Invalidates the authentication for the current connection.
db.invalidate()Example usage
Note: the following example uses the ureq crate with the json feature to first send a request to the database's /signup endpoint which returns a token. The reqwest crate and others can be used here instead.
Alternatively, you could use a command like the following, copy the returned token, and paste it into the .authenticate() method which is used before .invalidate().
curl -X POST -H "Accept: application/json" -d '{"ns":"main","db":"main","ac":"account","user":"info@surrealdb.com","pass":"123456"}' http://localhost:8000/signup`As the DEFINE ACCESS method below shows, a token will remain valid by default for 15 minutes.
// Use the following statement to set up the access
//
// DEFINE ACCESS account ON DATABASE TYPE RECORD
// SIGNUP ( CREATE user SET email = $email, pass = crypto::argon2::generate($pass) )
// SIGNIN ( SELECT * FROM user WHERE email = $email AND crypto::argon2::compare(pass, $pass) )
// DURATION FOR TOKEN 15m, FOR SESSION 12h
// ;
// DEFINE TABLE cat SCHEMALESS
// PERMISSIONS for select, update, delete, create
// WHERE $auth.id;
use serde::{Deserialize, Serialize};
use std::fmt::Display;
use surrealdb::Surreal;
use surrealdb::engine::remote::ws::Ws;
use surrealdb_types::SurrealValue;
#[derive(Deserialize, SurrealValue)]
struct Response {
token: String,
}
impl Display for Response {
fn fmt(&self, f: &mut std::fmt::Formatter<'_>) -> std::fmt::Result {
write!(f, "{}", self.token)
}
}
#[derive(Serialize)]
struct Signup {
ns: String,
db: String,
ac: String,
email: String,
pass: String,
}
#[tokio::main]
async fn main() -> surrealdb::Result<()> {
let db = Surreal::new::<Ws>("127.0.0.1:8000").await?;
let response_string = ureq::post("http://127.0.0.1:8000/signup")
.header("Accept", "application/json")
.send_json(Signup {
ns: "main".to_string(),
db: "main".to_string(),
ac: "account".to_string(),
email: "info@surrealdb.com".to_string(),
pass: "123456".to_string(),
})
.unwrap()
.into_body()
.read_to_string()
.unwrap();
let response = serde_json::from_str::<Response>(&response_string).unwrap();
db.authenticate(response.token).await?;
// User is present inside the $auth parameter
println!("{:?}", db.query("$auth").await?);
db.invalidate().await?;
// Invalidated, now unable to see this parameter
println!("{:?}", db.query("$auth;").await?);
Ok(())
}The output for both println! statements should look like this.
IndexedResults { results: {0: (DbResultStats { execution_time: Some(26.458µs), query_type: Some(Other) }, Ok(RecordId(RecordId { table: Table("user"), key: String("ajdvh7uwk0sc79j48liw") })))}, live_queries: {} }
Error: Error { code: -32002, message: "Anonymous access not allowed: Not enough permissions to perform this action", details: NotAllowed(Some(Auth(NotAllowed { actor: "anonymous", action: "process", resource: "query" }))) } Revoking a refresh token (.refresh(token))
db.invalidate() normally clears the whole session.
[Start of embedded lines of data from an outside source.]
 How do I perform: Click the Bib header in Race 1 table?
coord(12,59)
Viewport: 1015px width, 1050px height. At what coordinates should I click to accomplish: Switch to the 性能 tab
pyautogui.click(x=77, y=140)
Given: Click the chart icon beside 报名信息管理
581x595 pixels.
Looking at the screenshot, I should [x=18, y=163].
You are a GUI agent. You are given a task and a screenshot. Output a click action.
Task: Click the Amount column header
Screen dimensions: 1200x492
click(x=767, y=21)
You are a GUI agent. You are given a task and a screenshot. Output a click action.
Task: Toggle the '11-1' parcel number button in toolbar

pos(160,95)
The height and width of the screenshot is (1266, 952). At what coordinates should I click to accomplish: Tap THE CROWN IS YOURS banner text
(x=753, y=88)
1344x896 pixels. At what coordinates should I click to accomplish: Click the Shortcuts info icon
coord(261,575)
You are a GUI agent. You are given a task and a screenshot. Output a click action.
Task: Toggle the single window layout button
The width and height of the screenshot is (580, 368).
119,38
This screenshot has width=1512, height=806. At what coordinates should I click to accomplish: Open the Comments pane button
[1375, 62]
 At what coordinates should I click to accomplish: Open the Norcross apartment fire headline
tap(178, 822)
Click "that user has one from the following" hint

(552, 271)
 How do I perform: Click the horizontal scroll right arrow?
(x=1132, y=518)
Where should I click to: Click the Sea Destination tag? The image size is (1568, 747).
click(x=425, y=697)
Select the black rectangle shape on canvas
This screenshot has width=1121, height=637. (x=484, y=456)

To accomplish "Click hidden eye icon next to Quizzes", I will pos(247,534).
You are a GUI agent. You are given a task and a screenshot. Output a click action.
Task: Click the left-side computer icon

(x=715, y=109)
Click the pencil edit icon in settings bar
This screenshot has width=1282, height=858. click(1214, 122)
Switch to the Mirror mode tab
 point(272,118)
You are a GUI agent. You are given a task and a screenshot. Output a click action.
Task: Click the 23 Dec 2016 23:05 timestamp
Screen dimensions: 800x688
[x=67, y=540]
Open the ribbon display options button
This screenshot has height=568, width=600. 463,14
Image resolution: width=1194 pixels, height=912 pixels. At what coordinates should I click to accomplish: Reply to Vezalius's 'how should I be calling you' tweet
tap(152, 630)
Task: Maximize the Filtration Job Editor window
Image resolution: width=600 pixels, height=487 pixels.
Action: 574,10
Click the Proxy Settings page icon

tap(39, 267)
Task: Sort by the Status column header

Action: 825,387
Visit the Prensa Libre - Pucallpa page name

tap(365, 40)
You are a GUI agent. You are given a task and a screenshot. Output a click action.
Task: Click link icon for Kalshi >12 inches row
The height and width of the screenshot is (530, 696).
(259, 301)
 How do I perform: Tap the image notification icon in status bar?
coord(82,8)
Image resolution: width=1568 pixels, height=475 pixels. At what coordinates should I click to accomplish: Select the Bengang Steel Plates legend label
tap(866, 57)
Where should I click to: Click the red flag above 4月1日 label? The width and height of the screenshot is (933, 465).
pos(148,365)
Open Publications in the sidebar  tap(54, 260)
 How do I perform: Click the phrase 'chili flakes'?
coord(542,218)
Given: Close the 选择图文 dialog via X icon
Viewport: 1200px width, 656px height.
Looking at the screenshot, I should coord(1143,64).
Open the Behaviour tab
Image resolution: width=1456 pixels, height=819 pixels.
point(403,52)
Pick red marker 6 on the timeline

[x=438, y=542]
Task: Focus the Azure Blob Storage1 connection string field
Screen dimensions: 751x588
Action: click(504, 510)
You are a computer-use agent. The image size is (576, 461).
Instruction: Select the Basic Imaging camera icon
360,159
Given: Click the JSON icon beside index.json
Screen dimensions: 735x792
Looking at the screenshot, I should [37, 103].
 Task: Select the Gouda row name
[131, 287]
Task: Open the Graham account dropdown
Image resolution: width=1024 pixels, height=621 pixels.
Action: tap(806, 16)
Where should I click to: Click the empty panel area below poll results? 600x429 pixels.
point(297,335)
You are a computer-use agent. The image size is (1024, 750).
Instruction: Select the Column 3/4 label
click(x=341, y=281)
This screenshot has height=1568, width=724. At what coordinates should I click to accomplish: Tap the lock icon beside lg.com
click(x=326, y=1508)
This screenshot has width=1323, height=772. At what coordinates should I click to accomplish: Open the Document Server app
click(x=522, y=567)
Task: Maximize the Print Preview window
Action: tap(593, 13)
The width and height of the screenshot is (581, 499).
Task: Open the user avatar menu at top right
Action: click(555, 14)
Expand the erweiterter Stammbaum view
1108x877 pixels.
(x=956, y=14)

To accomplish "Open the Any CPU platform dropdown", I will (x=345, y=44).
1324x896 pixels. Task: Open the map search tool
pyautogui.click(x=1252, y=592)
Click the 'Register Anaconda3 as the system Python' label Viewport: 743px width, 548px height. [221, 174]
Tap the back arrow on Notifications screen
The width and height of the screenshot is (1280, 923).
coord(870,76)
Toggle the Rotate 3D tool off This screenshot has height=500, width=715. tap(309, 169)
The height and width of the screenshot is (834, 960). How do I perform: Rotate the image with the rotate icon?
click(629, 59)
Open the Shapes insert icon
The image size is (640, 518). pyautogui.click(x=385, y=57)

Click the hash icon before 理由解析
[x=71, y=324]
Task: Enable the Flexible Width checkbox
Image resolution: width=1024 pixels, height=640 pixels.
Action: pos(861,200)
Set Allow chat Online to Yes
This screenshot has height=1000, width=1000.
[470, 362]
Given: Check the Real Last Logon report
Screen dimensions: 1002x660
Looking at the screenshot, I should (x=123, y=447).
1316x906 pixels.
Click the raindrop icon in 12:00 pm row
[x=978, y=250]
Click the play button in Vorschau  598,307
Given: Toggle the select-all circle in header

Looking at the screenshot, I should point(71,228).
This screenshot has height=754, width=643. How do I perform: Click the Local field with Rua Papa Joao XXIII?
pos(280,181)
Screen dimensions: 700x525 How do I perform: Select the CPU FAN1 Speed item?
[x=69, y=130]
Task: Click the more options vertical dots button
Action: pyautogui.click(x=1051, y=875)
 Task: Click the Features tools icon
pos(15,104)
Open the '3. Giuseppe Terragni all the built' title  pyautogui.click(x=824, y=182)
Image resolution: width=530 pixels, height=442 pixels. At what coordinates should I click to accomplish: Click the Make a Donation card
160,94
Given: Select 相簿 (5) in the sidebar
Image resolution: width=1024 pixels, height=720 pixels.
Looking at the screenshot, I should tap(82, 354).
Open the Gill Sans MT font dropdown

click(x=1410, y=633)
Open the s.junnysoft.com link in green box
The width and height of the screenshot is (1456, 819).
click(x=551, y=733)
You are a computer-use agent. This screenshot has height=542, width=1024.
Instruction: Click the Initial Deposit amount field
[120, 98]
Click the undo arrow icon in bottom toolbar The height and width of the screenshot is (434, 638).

To revoke only the refresh token carried inside a Token (without invalidating the entire session), call .refresh(token) on the invalidate builder, then await:
// Get a token from signin
let token = db.signin(credentials).await?;
// Later, explicitly revoke the refresh token
db.invalidate().refresh(token).await?;Use this when you need to drop refresh capability for a specific token pair while leaving other session state intact.